La noche pasada, mamá y yo preparamos la cena sin gluten y nos encargamos de lavar y organizar la cocina de nuevo. Sin embargo, la nevera aún necesitaba atención. A pesar de todo, por fin disfruté de una comida decente, aunque esta mañana me quedé dormida otra vez y no tuve la oportunidad de desayunar.

—¿Por qué haces esto?

—¿Es tan complicado solo agradecer y dejar de hablar?

—De ese modo, ¿cómo podría pedir lo que quiero?

Sonrió con irritación.

—Cuánto me gustaría propinarte una lección. —Sus ojos, de pronto más oscuros de lo normal, me indicaron que debería tener más cuidado con lo que decía. Sus palabras a veces sonaban como si escondieran segundas intenciones, y una oscuridad que todavía no conseguía descifrar, pero temí que se pareciera a la que había escapado.

De cualquier manera, ¿acaso era una cría para que me hablara de castigos y cosas de ese estilo? ¿Qué es lo peor que podría hacerme?, ¿dejarme sin el salario de un mes? Bueno, eso sí sería el infierno.

—Gracias, pero no voy a comer. —Me levanté de la silla, apretando la barra de proteína en mi bolsillo. Alcanzó a tomarme del brazo y volvió a sentarme. Del otro lado de la mesa él lució imponente y poderoso al tomar asiento.

¿Por qué era tan insistente y tenía que complicarlo todo?

—No engordarás.

Apreté la mandíbula. Seguía diciendo que estaba a dieta, y sí, era algo como eso, pero no por elección, sino por necesidad. Ya había pasado por demasiadas experiencias en las que nadie entendía la gravedad de tener una condición celíaca, y tampoco quería gastar mi tiempo explicándole qué era el gluten. Mi trabajo empezaba dentro de poco.

—No tendrán lo que necesito —informé y me miró con mayor interés.

—¿Gustos exóticos?

—Tengo entendido que el personal tenemos prohibido venir aquí.

Tendría problemas con Claudio si me veían, eso era algo que daba por sentado. No por nada nos habían asignado ese horrible lugar sin ventanas para comer, aunque después de reflexionarlo un poco, cualquier cosa sonaba mejor que la casa de César.

Se inclinó y detuvo a tan solo un par de centímetros de mí.
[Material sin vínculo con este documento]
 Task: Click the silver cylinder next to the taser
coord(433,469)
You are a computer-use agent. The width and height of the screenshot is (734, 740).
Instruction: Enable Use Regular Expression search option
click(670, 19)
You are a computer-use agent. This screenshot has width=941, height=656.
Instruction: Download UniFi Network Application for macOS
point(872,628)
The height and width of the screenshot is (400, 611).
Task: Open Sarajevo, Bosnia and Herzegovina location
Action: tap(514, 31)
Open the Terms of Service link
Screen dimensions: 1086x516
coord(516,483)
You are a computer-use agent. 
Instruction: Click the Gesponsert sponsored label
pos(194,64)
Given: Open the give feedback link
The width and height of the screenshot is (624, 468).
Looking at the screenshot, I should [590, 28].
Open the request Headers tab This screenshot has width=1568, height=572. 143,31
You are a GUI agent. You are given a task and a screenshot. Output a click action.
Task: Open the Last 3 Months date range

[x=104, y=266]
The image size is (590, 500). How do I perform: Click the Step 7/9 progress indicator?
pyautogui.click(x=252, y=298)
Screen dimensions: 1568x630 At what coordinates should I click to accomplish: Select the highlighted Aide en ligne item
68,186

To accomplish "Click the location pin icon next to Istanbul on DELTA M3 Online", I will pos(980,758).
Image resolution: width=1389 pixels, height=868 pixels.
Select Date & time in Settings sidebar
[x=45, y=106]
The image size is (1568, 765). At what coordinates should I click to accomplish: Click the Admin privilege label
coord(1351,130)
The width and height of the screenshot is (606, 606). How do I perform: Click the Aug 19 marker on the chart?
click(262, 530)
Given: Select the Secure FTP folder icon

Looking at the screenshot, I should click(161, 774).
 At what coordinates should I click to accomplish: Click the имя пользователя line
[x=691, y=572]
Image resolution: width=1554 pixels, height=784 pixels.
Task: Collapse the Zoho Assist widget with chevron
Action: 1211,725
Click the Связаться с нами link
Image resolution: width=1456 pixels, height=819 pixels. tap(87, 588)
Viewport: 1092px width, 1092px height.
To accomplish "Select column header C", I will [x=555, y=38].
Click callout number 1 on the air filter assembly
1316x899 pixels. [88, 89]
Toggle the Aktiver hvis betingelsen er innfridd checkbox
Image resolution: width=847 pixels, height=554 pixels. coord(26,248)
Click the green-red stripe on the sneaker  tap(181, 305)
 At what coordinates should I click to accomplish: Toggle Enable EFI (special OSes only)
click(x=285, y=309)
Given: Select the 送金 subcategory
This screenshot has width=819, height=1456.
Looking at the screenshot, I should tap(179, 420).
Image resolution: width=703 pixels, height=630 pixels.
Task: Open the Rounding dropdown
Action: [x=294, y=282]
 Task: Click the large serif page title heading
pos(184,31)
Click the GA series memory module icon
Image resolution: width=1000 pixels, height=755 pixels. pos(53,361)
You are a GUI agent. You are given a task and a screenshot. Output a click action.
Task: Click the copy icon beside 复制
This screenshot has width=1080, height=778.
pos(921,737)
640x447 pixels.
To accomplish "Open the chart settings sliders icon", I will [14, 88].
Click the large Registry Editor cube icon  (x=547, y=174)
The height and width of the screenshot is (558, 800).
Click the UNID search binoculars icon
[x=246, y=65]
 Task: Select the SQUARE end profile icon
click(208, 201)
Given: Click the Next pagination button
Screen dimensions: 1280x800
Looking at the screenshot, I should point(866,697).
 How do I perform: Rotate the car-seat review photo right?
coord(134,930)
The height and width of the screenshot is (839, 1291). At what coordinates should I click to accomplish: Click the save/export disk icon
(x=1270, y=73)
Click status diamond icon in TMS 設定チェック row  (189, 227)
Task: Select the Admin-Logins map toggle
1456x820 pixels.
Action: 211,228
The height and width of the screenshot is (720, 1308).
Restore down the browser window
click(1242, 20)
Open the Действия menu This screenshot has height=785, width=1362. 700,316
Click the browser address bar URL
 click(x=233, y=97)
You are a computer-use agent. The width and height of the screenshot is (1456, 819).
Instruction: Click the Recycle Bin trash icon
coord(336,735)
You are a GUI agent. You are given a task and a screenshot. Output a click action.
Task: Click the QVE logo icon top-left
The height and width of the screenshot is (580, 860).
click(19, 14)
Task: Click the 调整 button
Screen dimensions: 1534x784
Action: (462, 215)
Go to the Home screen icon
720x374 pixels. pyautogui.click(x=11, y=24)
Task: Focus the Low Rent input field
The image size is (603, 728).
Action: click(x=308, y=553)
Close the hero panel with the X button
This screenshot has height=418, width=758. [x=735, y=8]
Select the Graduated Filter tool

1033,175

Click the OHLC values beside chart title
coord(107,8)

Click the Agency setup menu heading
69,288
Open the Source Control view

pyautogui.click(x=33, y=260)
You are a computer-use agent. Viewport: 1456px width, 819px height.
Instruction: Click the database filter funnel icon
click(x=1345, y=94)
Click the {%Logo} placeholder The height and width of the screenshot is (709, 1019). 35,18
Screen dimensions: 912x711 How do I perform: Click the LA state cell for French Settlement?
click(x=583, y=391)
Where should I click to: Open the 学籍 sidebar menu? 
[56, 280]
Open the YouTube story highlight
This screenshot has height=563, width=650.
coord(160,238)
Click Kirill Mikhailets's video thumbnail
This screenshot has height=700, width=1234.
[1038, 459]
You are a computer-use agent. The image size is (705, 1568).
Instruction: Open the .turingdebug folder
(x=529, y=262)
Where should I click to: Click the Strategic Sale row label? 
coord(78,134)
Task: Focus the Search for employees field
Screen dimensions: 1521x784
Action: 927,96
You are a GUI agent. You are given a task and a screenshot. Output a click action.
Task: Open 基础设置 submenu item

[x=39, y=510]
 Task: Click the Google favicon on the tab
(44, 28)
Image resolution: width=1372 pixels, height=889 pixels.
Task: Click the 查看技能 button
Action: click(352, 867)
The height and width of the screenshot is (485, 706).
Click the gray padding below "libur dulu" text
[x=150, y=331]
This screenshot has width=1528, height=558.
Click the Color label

—¿Entiendes lo que significa estar conmigo? —Le dio un golpecito a la mesa—. No te preocupes por cosas absurdas.

—Para mí, es de vital importancia conservar mi trabajo.

—Y por eso estás aquí —dijo, y recargó la espalda en la silla.

—¿Es una amenaza?

—Si es así como deseas tomarlo. —De nuevo parecía irritado.

—No tienes pinta de cortesía, Alastor. ¿Cuál es tu verdadera intención en todo esto? —Lo señalé a él, a mí, y luego a lo demás. Quería que terminara con todo de una buena vez.

Su semblante inexpresivo me causó escalofríos que recorrieron mi columna vertebral por completo, pero que, al poco tiempo, tropezaron con zonas en mi cuerpo que creí inexploradas. Acabé pronunciando su nombre en voz alta por primera vez, y sonó...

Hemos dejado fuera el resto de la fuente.